Price: $1.99    Score: 7/10     Category: Productivity

A group of Massachusetts based software developers at Kanda are out to change an inefficiency in the presentation world. Instead of dealing with large attachments and bulky slide downloads, their app MobileCast broadcasts PowerPoint slides directly to people’s cell phones and iPads in real time. Perhaps best of all, this update process can occur both remotely and in person.

At first Mobilecast sounds a lot like Conde Nast’s IdeaFlight, but where IdeaFlight feels like a snazzy conference room feature, Mobilecast is built for utility.

In order to achieve this task, Mobilecast relies on a business network (created by logging in through the app) and a Windows plugin download that allows people to update the rest of the network with PowerPoint slides. Let’s start by discussing the Windows plugin and continue with an explanation of how the slides are distributed.

The PowerPoint sharing process begins with a Windows plugin download available via the Kanda website. Anyone who wants to share anything with the rest of their Mobilecast network needs to download this small piece of software. Once that’s on your main computer you can use Kanda’s control panel to share presentations and update slides with the push of a button.

When a slide is shared with a network it is forwarded to everyone who has downloaded the Mobilecast app. It doesn’t matter if people’s phones are in sleep mode or if the Kanda app is even running. Updates take the form of push notifications so the network is kept up to date as long as their phone is on.

From there Mobilecast users can choose to view slides on their mobile device and save them for later on Evernote. This can occur no matter where a user is in the world. As long as they are signed up to your Mobilecast network they’ve opted in to receive slide updates.

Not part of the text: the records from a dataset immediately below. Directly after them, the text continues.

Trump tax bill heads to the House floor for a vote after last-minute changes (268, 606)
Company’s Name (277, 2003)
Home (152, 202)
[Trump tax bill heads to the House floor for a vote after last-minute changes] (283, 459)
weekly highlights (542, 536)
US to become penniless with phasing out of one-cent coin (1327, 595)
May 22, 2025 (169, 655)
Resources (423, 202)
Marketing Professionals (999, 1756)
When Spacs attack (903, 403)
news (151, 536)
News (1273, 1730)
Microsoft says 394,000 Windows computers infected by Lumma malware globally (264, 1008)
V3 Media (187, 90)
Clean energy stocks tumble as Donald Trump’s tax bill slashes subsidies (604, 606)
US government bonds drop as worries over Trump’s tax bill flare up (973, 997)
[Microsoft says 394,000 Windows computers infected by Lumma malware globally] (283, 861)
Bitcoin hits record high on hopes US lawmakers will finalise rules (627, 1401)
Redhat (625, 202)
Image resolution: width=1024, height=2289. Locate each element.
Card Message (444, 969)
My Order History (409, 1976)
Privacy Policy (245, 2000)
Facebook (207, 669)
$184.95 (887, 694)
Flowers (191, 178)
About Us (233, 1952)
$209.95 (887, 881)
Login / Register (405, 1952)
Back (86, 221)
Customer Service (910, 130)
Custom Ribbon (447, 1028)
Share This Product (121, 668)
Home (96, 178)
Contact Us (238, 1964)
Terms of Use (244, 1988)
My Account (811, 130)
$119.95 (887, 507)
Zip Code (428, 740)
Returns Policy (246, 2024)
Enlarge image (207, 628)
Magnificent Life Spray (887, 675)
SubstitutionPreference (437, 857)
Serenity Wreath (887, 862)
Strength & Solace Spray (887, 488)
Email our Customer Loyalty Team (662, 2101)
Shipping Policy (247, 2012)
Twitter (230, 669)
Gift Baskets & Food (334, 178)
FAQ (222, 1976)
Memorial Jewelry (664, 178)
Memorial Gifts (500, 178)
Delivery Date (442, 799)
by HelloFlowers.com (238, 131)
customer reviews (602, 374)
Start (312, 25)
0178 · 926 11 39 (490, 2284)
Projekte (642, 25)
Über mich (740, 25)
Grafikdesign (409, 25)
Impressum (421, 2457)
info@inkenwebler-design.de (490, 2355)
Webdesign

Despite how complicated the process sounds, once everything is set up it’s quite simple to keep Mobilecast running efficiently with your team. Still, there are a few kinks I’d like to see worked out before I took this to my workplace.

  1. Kanda’s plugin only works with Windows and PowerPoint. Before this goes mainstream it needs to be operating system agnostic.
  2. Mobilecast would be an excellent resource for clients, but asking a customer to pay to view your ideas feels a bit awkward.  Something about the pricing structure feels like it needs to change.
  3. Something about the way the app is communicated makes you feel like you have to be an engineer to get it right.  A little bit of accessibility here would go a long way.

If Kanda can fix those three issues Mobilecast has huge potential to solve a serious market issue.  Until then it will remain an extremely niche app built for a very specific audience.

Bottom Line: Presentation broadcast app Mobilecast has the makings for something great, but the Windows only clause makes it hard to vouch for.